Nginx grok parser dont work in pipeline, works in extractor

dio99 · April 16, 2020, 1:24pm

this line works in grok extractor but not in grok in pipeline
should it not be the same syntax for get it working ? i guess its the " in the pattern but still…

%{IPORHOST:clientip} (?:-|(%{WORD}.%{WORD})) %{USER:ident} [%{HTTPDATE:timestamp}] “(?:%{WORD:verb} %{NOTSPACE:request}(?: HTTP/%{NUMBER:httpversion})?|%{DATA:rawrequest})” %{NUMBER:response} (?:%{NUMBER:bytes}|-) %{QS:referrer} %{QS:agent} %{QS:forwarder}

// Anders

tmacgbay · April 16, 2020, 3:26pm

It would help if you posted the rule you were trying to get to work so we could see it in context.

That being said you are on the right track, you have to escape “special” things like quotes to have them in the pipeline.

"
Should be:

\"

dio99 · April 16, 2020, 6:29pm

hi yes but the thing is that the rule works in extractor that but not in the pipeline…
and thanks for the info that i need to esc it out…
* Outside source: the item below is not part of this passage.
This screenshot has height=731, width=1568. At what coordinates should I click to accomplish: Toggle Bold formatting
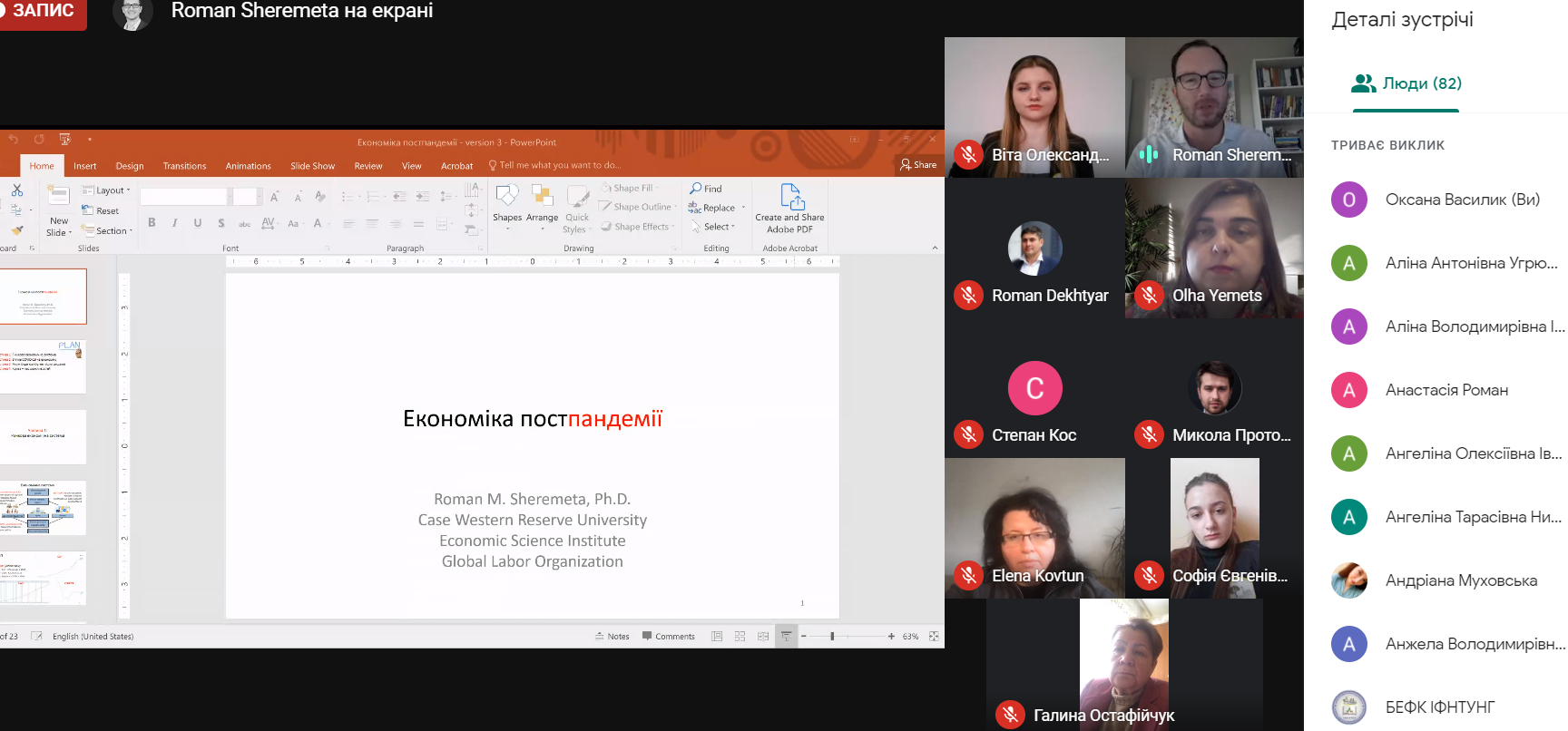pos(152,223)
dio99 · April 16, 2020, 8:23pm

rule “[NGINX] parse nginx access”
when
has_field(“message”)
then

let mess = to_string($message.message);

let parsed = grok(pattern: “%{IPORHOST:clientip} (?:-|(%{WORD}.%{WORD})) %{USER:ident} [%{HTTPDATE:timestamp}] “(?:%{WORD:verb} %{NOTSPACE:request}(?: HTTP/%{NUMBER:httpversion})?|%{DATA:rawrequest})” %{NUMBER:response} (?:%{NUMBER:bytes}|-) %{QS:referrer} %{QS:agent} %{QS:forwarder}”, value: mess, only_named_captures: true);

set_fields(parsed);

end

dio99 · April 16, 2020, 8:45pm

i added the pattern in Grok patterns
NGINX_ACCESS %{IPORHOST:clientip} (?:-|(%{WORD}.%{WORD})) %{USER:ident} [%{HTTPDATE:timestamp}] “(?:%{WORD:verb} %{NOTSPACE:request}(?: HTTP/%{NUMBER:httpversion})?|%{DATA:rawrequest})” %{NUMBER:response} (?:%{NUMBER:bytes}|-) %{QS:referrer} %{QS:agent} %{QS:forwarder}

then added it in the pipeline now it works

rule “[NGINX] parse nginx access”
when
has_field(“message”)
then

let mess = to_string($message.message);
let parsed = grok(pattern: “%{NGINX_ACCESS}”, value: mess, only_named_captures: true);

set_fields(parsed);

end

jan · April 23, 2020, 7:31am

you have quotes that in the message - and other characters that need to be quoted in the processing pipeline.

That is the reason - AFAIK

system · May 7, 2020, 7:32am

This topic was automatically closed 14 days after the last reply. New replies are no longer allowed.